Merge pull request #98 from mjanez/feature/harvester-private-datasets

Add allow_private_datasets to ckan harvester
mjanez · Aug 19, 2024 · dd75b3f · dd75b3f
2 parents 28c3d3d + 9e5037a
commit dd75b3f
Show file tree

Hide file tree

Showing 2 changed files with 28 additions and 6 deletions.
diff --git a/ckanext/schemingdcat/harvesters/base.py b/ckanext/schemingdcat/harvesters/base.py
@@ -536,6 +536,7 @@ def get_extra_value(extras, key):
 
         def apply_field_mapping(d, mapping):
             new_dict = {}
+            #TODO: If not field_mapping, items() fails.
             for local_field, remote_info in mapping.items():
                 if 'field_name' in remote_info:
                     remote_field = remote_info['field_name']
@@ -1107,8 +1108,11 @@ def _set_translated_fields(self, package_dict):
                     translated_fields["dataset_fields"].append(local_field_name)
 
                     if isinstance(remote_field_name, dict):
+                        local_field_value = package_dict.get(local_field_name, {})
+                        if not isinstance(local_field_value, dict):
+                            local_field_value = {}
                         package_dict[local_field_name] = {
-                            lang: package_dict.get(name, package_dict.get(local_field_name, {}).get(lang))
+                            lang: package_dict.get(name, local_field_value.get(lang))
                             for lang, name in remote_field_name.items()
                         }
                         if local_field_name.endswith('_translated'):

diff --git a/ckanext/schemingdcat/harvesters/ckan.py b/ckanext/schemingdcat/harvesters/ckan.py
@@ -106,11 +106,12 @@ def validate_config(self, config):
                         f'schema should be one of: {", ".join(self._supported_schemas)}. Current dataset schema: {self._local_schema_name}'
                     )
                 else:
-                    raise ValueError(
-                        f"Config schema should match the local schema: '{self._local_schema_name}'. "
-                        f"Check the remote schema with CKAN API: {{ckan_site_url}}/api/3/action/scheming_dataset_schema_show?type=dataset, "
-                        f"or specify the local schema, and the harvester will try to map the fields."
-                    )
+                    if self._local_schema_name.lower().strip() != schema.lower().strip():
+                        raise ValueError(
+                            f"Config 'schema': {schema} should match the local schema: '{self._local_schema_name}'. "
+                            f"Check the remote schema with CKAN API: {{ckan_site_url}}/api/3/action/scheming_dataset_schema_show?type=dataset, "
+                            f"or specify the local schema '{self._local_schema_name}', and the harvester will try to map the fields."
+                        )
 
             config = json.dumps({**config_obj, "schema": schema.lower().strip()})
 
@@ -124,6 +125,18 @@ def validate_config(self, config):
         ):
             config = json.dumps({**config_obj, "allow_harvest_datasets": False})
 
+        # Check if 'allow_private_datasets' is not in the config_obj or is not a boolean
+        if "allow_private_datasets" in config_obj:
+            if "api_key" in config_obj:
+                if not isinstance(config_obj["allow_private_datasets"], bool):
+                    config = json.dumps({**config_obj, "allow_private_datasets": False})
+            else:
+                raise ValueError(
+                    "'api_key' is needed to using 'allow_private_datasets'"
+                )
+        else:
+            config = json.dumps({**config_obj, "allow_private_datasets": False})
+
         # Check remote_orgs and remote_groups == only_local, if not, put
         # remote_orgs and remote_groups to only_local
         if (
@@ -376,7 +389,12 @@ def _search_for_datasets(self, remote_ckan_base_url, fq_terms=None):
         #   they will harvested the next time anyway.

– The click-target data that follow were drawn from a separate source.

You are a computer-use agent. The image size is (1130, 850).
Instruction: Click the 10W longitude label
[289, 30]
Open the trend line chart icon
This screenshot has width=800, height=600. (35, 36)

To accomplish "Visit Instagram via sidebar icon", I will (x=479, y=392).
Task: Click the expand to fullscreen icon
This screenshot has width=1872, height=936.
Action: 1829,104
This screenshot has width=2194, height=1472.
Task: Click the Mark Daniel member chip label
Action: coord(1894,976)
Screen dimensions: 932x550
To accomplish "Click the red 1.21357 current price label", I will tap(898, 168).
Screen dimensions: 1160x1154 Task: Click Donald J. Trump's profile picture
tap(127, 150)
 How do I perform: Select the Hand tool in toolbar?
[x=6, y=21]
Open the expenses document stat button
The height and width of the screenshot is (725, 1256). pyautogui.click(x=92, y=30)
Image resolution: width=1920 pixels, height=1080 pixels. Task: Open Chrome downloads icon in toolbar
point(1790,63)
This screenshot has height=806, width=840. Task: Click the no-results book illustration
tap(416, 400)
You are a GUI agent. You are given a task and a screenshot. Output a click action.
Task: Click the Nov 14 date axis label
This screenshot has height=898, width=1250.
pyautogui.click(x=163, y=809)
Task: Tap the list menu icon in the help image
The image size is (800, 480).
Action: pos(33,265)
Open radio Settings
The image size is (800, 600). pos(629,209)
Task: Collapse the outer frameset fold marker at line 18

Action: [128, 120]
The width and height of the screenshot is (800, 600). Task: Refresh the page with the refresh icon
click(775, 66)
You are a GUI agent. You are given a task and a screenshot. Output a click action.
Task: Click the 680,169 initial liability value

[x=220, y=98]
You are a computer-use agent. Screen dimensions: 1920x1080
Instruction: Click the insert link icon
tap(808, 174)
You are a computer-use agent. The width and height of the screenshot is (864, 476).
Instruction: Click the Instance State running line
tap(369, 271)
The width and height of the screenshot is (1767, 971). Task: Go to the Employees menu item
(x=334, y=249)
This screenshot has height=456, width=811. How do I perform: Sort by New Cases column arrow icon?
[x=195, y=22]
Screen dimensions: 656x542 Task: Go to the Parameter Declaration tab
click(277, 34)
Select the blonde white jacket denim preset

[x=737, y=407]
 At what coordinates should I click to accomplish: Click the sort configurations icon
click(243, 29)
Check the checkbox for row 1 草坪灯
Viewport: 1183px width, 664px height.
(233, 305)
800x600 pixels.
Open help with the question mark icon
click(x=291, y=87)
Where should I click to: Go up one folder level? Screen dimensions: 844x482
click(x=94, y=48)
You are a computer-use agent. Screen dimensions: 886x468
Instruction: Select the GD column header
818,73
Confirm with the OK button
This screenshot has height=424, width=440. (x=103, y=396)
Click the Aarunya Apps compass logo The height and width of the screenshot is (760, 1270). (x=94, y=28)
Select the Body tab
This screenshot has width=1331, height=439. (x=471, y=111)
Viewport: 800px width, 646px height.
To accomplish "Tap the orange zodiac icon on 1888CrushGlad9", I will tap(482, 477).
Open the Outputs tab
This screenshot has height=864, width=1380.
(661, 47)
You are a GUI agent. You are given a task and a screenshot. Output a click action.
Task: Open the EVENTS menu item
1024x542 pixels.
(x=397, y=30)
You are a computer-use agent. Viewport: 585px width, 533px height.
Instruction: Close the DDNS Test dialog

When datasets are added,
         #   we are at risk of seeing datasets twice in the paging, so we detect
         #   and remove any duplicates.
+        params["include_private"] = False
         params["sort"] = "id asc"
+
+        if self.config.get("allow_private_datasets", False):
+            params["include_private"] = True   
+
         if fq_terms:
             params["fq"] = " ".join(fq_terms)